I have published a geocode service from a composite locator which was created via the create locator tool in ArcGIS Pro 2.6.1. The Locator covers the entire state of New Jersey so it includes nearly 4 million address points along with road centerlines. With that being said maximizing performance has been a big issue. I have a table of address that I batch geocode in ArcGIS Pro as part of the performance testing. This table takes me 4 minutes and 30 seconds to complete. I noticed however, that when I leave out the state from my inputs the table takes 56 seconds to complete. The state values are all NJ in the input data used to create the locator and they are all NJ in the table I am batch geocoding.
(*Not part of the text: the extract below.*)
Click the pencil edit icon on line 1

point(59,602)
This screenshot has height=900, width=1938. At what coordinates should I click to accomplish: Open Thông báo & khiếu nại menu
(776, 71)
I am curious why there is such a big difference in performance and how I can assure that faster performance is achieved by our users. I could leave the state values out of my input data or provide guidance to users to not enter a state, but neither of these are ideal.
Just to clarify, you used the Create Locator tool to create two locators and added them to a composite locator and not the Create Address Locator tool to build the locators in the composite?
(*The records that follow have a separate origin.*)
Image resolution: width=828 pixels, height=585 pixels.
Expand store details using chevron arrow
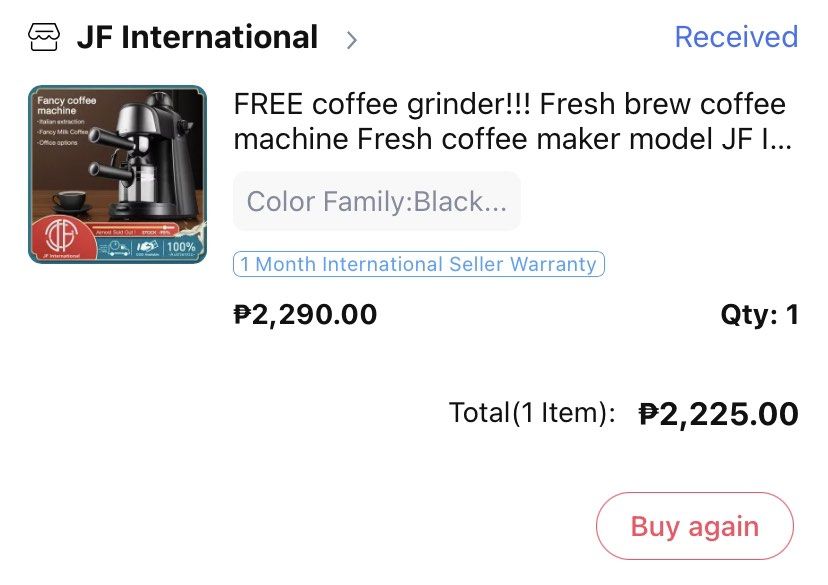(351, 40)
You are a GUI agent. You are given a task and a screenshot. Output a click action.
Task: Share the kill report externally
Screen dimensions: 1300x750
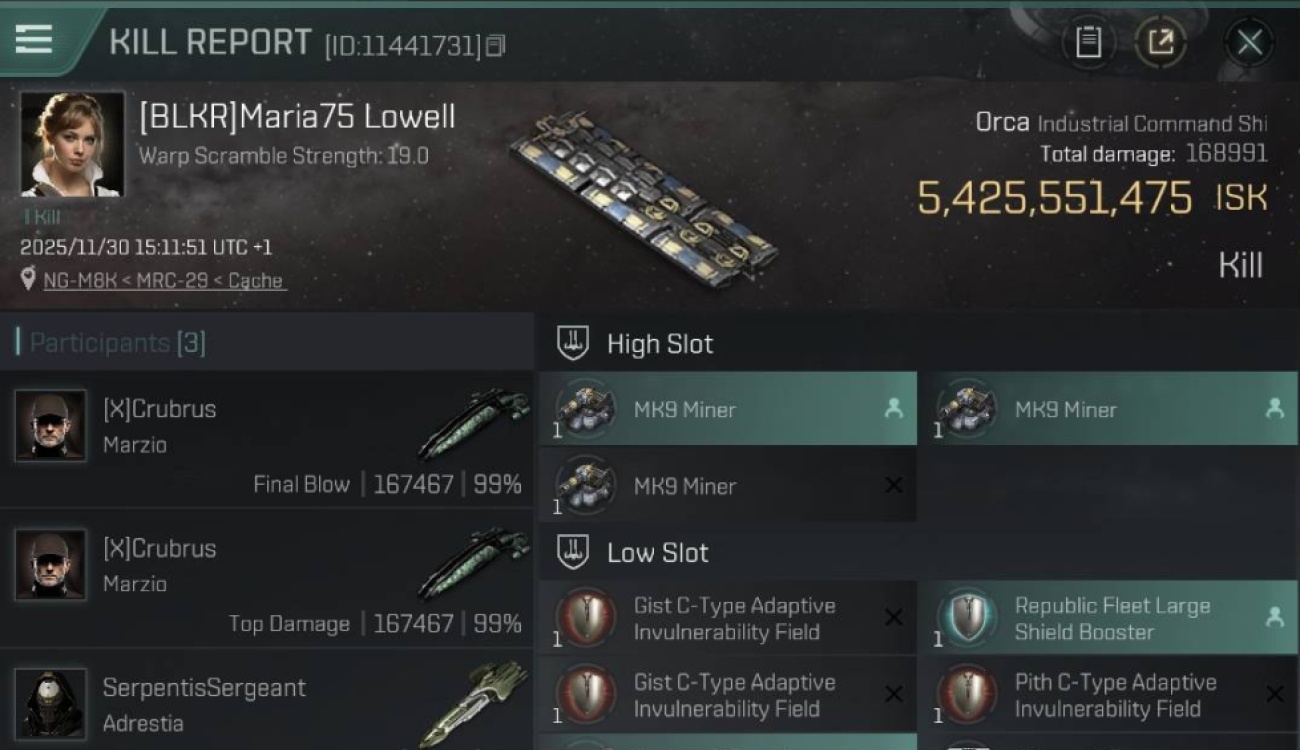[x=1160, y=42]
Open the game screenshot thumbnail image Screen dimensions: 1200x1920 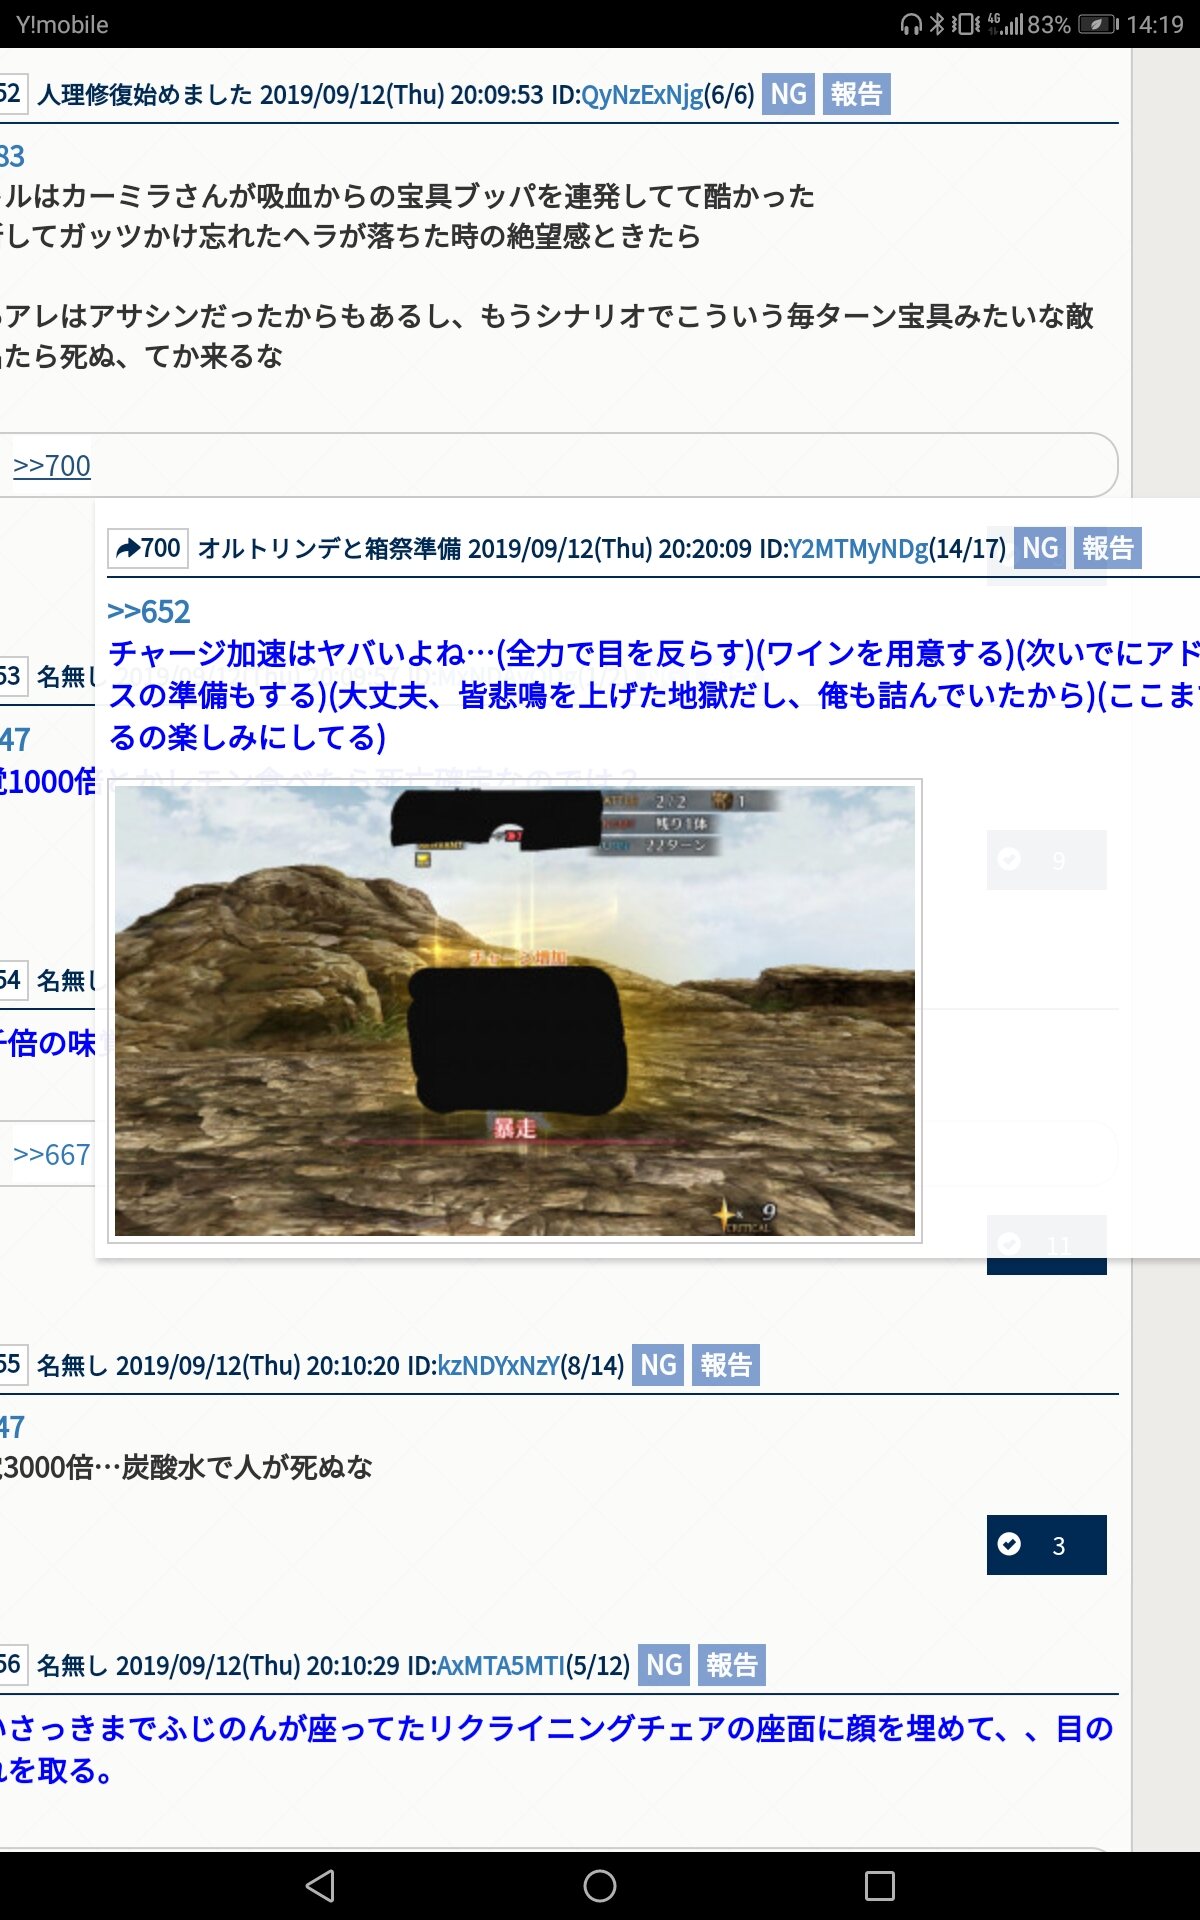(514, 1010)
Do either of these locators have any alternate name tables linked to them?
For better performance I would suggest creating a multirole locator with the Create Locator tool instead of multiple single locators added to a composite locator. I would also make use of the tips to improve performance described here, Tips for improving geocoding performance—ArcGIS Pro | Documentation .
Can you provide any details about the field mapping and any geocoding options set in the participating locators in the composite? Are there any IDs like for street that could be used to link the points to the street centerlines?
Joe, it is possible, but not recommended if you are able to combine all of your data for a single role together. Better performance is achieved with a multirole locator and being able to minimize duplicate results.
Correct, I am creating two separate locators and adding them to a composite. Unfortunately combining them into a multirole locator does not seem to work because even though I enter the address points above the roads that hierarchy does not persist in the results. So, there could be a match in my address points that has a score of 91 and a match from my roads input that gets a score of 96. Ideally I want any match from the address points over 85 to be returned even though the score is lower than the match from the roads. Perhaps I am missing something but I only see a way to set score thresholds for all roles collectively rather than on individual roles to prevent this from happening.
Both of my locators have an alternate city name table and an alternate street name table. I have tried tweaking the settings provided in the performance documentation and they don’t seem to speed up batch performance. There is an id that links the address points to the street centerlines, how can I use that my advantage?
Thank you so much for your help!
What is the reasoning behind preferring a lower scored PointAddress? It is interesting that the PointAddress match is lower than the StreetAddress match. Given the additional information you provided about the alternate city and street name tables, I believe that an issue with linking the alternate city table in the two locators maybe the cause of the poor performance. Is the alternate city table formatted like the following or are there duplicate city names in the alternate name table? If there are duplicate records in the alternate city table it can create additional records that are not needed in the locator, which causes the locator to perform slowly because it has to search through the additional index to find the best match. This is multiplied across both locators, which causes the composite to perform slowly as well as the individual locators.
As for the duplicate results and different scores, yes it is because there is no postal code for the PointAddress record so it is returned with a lower score. The best way to fix this is to have both datasets have the same fields. That would be by either enhancing the PointAddress dataset to include the postal code with the data (this can be done by overlaying postal polygons to apply postal codes to different points that fall within the postal polygons). Another option is to not map the postal code for the StreetAddress locator when building it. This is not ideal but would give back better ordering of the results because the scores would be the same. I would stick to option 1 if that is possible.
As for the joining of alternate city names, it is better to associate an ID with all cities with the same alternate city name and then the alternate city name table would have a single record for that alternate city name and would get linked with all of the records that had that ID. This is more optimal and will make the locator smaller and faster.
Hi Brad, thank you for your response.
Yes it sounds like enhancing our address points is the way to go. Also, I am having a hard time envisioning how I could slim down the alternate city name table as you mentioned in instances where an address point has multiple alternate city names. Would you be able to provide an example or diagram of this?